- _Document excerpt_:
.....
It may be a conflict of interest for a director, officer or employee to work simultaneously for a competitor, customer or supplier. The best policy is to avoid any direct or indirect business connection with our customers, suppliers or competitors, except on our behalf.

Directors, officers and employees must notify the General Counsel or the Chairman of our Audit Committee of the existence of any actual or potential conflict of interest. If you are not sure whether a potential matter constitutes a conflict of interest, please contact the Company's General Counsel, who will assist you in the determination.

Confidentiality

Our directors, officers and employees are entrusted with our confidential information and with the confidential information of our suppliers, customers or other business partners. This information includes all non-public information that might be of use to competitors, or harmful to the Company or its customers, if disclosed, and may include (a) technical or scientific information about current and future products, services or research, (b) business or marketing plans or projections, (c) earnings and other internal financial data, (d) personnel information, (e) supply and customer lists and (f) other non-public information that, if disclosed, might be of use to our competitors, or harmful to our suppliers, customers or other business partners. This information is our property, or the property of our suppliers, customers or business partners, and in many cases was developed at great expense.

Our directors, officers and employees must maintain the confidentiality of confidential information entrusted to them by the Company, its suppliers, customers or other business partners, except when disclosure is authorized by the General Counsel or is otherwise required by applicable laws or regulations. This obligation to preserve confidential information continues even after your employment ends.

Please see the Employee Handbook to review all of your responsibilities in this area.

Protection and Proper Use of Corporation Assets

All directors, officers and employees should endeavor to protect the Company's assets and ensure their efficient use. Theft, carelessness and waste have a direct impact on the Company's profitability. Any suspected incident of fraud or theft should be immediately reported for investigation. Company equipment should not be used for non-Company business, though incidental personal use may be permitted.

The obligation to protect the Company's assets includes its proprietary information. Proprietary information includes intellectual property such as trade secrets, patents, trademarks, and copyrights, as well as business, marketing and service plans, engineering and manufacturing ideas, designs, databases, records, salary information and any unpublished financial data and reports. Unauthorized use or distribution of this information would violate Company policy, could be illegal and may result in civil or even criminal penalties.

Corporate Opportunities

Employees, officers and directors are prohibited from taking for themselves personally opportunities that are discovered through the use of corporate property, information or position without the consent of the Board of Directors. No employee may use corporate property, information or position for improper personal gain, and no employee may compete with the Company directly or indirectly. Employees, officers and directors owe a duty to the Company to advance its legitimate interests when the opportunity to do so arises.
.....
- _Recorded information_:
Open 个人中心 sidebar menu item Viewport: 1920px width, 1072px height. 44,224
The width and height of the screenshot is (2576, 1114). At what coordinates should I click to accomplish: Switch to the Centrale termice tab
.....
- _Things to do_:
1. Please extract everything in the policy excerpt from "Corporate Opportunities" down to "do so arises.".
2. According to the policy excerpt, whom must directors, officers and employees notify of an actual or potential conflict of interest?
The lines have nothing to do with the policy excerpt.

- _Solutions per task_:
1.
Corporate Opportunities

Employees, officers and directors are prohibited from taking for themselves personally opportunities that are discovered through the use of corporate property, information or position without the consent of the Board of Directors. No employee may use corporate property, information or position for improper personal gain, and no employee may compete with the Company directly or indirectly. Employees, officers and directors owe a duty to the Company to advance its legitimate interests when the opportunity to do so arises.

2. The General Counsel or the Chairman of the Audit Committee.